Tidak menutup kemungkinan bahwa mereka yang sudah tobat itu akan diganggu dengan iming-iming pendanaan. Hendro menyatakan: “saya juga pernah diharapkan untuk kembali ke jaringan dengan imbalan pendanaan yang memadai dan jaminan kehidupan. Tetapi hati saya sudah mantap bahwa saya kembali ke Republik Indonesia dengan kesadaran sepenuhnya.” Itulah sebabnya ada sebagian napiter yang sudah sadar akhirnya menjadi masuk kembali ke dalam jaringan. Mereka kembali beraktivitas sebagai kelompok teroris yang siap melaksanakan perintah.

  

Yang juga ironis, bahwa mereka yang tertangkap juga tidak mendapatkan asupan ajaran agama yang moderat.

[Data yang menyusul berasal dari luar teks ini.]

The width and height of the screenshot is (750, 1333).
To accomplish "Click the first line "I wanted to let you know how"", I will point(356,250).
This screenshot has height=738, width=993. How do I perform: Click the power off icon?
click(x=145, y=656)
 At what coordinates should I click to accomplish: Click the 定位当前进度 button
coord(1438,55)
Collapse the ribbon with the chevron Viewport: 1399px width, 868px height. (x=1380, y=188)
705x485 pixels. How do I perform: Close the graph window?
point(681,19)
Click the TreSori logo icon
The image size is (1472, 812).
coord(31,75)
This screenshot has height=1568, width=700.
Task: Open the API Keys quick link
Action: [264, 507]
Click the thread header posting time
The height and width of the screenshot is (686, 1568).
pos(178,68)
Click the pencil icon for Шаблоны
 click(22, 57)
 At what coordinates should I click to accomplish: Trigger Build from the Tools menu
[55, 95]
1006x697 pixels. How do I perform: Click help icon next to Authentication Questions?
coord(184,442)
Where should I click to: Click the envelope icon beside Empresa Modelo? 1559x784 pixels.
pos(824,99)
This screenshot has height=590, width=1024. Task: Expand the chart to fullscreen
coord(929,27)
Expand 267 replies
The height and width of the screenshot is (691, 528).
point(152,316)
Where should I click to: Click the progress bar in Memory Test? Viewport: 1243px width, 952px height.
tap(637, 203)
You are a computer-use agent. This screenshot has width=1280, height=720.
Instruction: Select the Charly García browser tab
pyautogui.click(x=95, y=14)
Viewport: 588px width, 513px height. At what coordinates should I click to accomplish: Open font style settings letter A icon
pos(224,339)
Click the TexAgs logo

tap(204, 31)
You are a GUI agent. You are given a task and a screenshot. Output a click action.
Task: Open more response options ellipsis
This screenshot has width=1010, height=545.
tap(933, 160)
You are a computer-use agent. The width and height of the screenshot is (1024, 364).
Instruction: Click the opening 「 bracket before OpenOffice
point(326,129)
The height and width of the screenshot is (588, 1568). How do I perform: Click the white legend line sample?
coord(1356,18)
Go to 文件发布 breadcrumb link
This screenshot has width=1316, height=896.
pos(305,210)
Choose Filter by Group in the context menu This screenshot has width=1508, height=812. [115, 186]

Selama berbulan-bulan mereka justru berkumpul sesama teroris dan justru semakin memantapkan keterorisannya. Sampai akhirnya kemudian dipisahkan. Ada yang masuk high security, ada yang masuk medium security dan ada yang sudah bisa bergaul dengan narapidana lainnya. Kepada yang masuk dalam kategori high security, maka dimasukkan ke dalam sel yang tidak ada penerangannya sama sekali. Mereka hidup dalam kegelapan dan tidak tahu kapan waktu sholat dan lainnya. Tidak tahu siang atau malam. Pada kelompok seperti ini, maka penyadaran dapat dilakukan oleh sesama mantan teroris. Hendro menyatakan: “saya pernah dikirim oleh Densus 88 ke berbagai Lapas untuk menyadarkan mereka yang masih terpapar.”  

  

Jejaring teorisme dengan sangat mudah didapatkan. Melalui akun telegram maka dengan mudah diakses. Kebanyakan kaum teroris menggunakan akun telegram untuk melakukan perbincangan meskipun dengan sandi dan nama-nama samaran. Jika mereka mendapatkan sasaran baru maka kemudian diarahkan untuk melakukan kontak dengan akun yang ditunjukkan. Jika kemudian tertarik dengan standart yang sesuai dengan jaringan, maka kemudian dibaiat. Hendro menyatakan: “saya dibaiat oleh Bahrum Naim dan kemudian ditugaskan untuk mencari dana bagi gerakan terorisme.”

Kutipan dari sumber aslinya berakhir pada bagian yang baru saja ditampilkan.